I’ve amassed a collection of three cast iron frying pans since I began my time as an adult. In these years I’ve cooked with aluminum, anodized aluminum, nonstick, glass, and stainless steel in a vain hope my dinners would be palatable instead of just a serviceable meal to stave off the pangs of starvation. Slowly, I’m learning it is not necessary the fault of the pots and pans I choose to employ, but my own impatience with the intricacies of domesticated life. One cannot speed estimated cooking time under the premise that turning the burner to high will cut time spent over the stove in half. Years of personal experiments have confirmed this for me. My pans have also paid the price for my gourmet inaccuracies. The cast irons have sat in an ignoble place on the bottom cabinet shelf for quite sometime because I’ve ruined the finish and have only recent brought myself to the truth: their failures are of my own making. Washing Nanny’s pans was an affirmation that my own pans can be useful again with a little care. I plan to cure them again soon. They are growing older and are not going to always believe that Cajun blackened chicken noodle soup is a real meal.

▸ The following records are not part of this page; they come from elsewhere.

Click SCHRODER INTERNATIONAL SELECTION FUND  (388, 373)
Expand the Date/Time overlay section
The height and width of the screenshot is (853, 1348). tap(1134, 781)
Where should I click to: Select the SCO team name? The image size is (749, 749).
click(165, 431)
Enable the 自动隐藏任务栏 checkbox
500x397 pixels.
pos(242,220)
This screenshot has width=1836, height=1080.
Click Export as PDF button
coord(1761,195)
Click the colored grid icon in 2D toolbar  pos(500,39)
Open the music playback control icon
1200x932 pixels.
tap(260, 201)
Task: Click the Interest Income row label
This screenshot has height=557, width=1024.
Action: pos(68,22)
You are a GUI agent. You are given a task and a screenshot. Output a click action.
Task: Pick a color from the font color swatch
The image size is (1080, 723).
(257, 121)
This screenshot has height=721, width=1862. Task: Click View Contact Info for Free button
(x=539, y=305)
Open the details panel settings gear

I would like to pass them down to my children – one pan for each child; well seasoned with years of family meals and little lessons taught in between. Maybe somewhere I will be able to teach them it’s okay to cry in front of others and it is okay to stand up and defy the world when the cause demands it. These lessons are easy, it’s knowing when to choose the right course of action that life can work itself into knots. Years after they’ve left me to forge their own way in the world, it would be nice if they gently rubbed their hands across the smooth blackness of a cast iron pan one day and remembered life and family and love can be complicated, but every day is worth the effort knowing someone else will find small joys in their efforts. Hopefully, they will remember their mama loved them enough to cook even though I never seem to master the mysteries of a kitchen.

4 comments:

Anonymous said...

I have my grandmothers cast iron skillet, it's one of my most treasured possessions.
keep posting, KAR.
doula

kooolaidred said...

Thank you. *insert love smilie here*

Anonymous said...

I'm waiting patiently until these become a book.

You always manage to touch my heart with your words.

Amanda said...

I have my great grandmother's castiron cornstick pan and muffin pan displayed on top of my cabinets. I won't use them because I'm afraid they might crack. But, they hold a special place in my kitchen.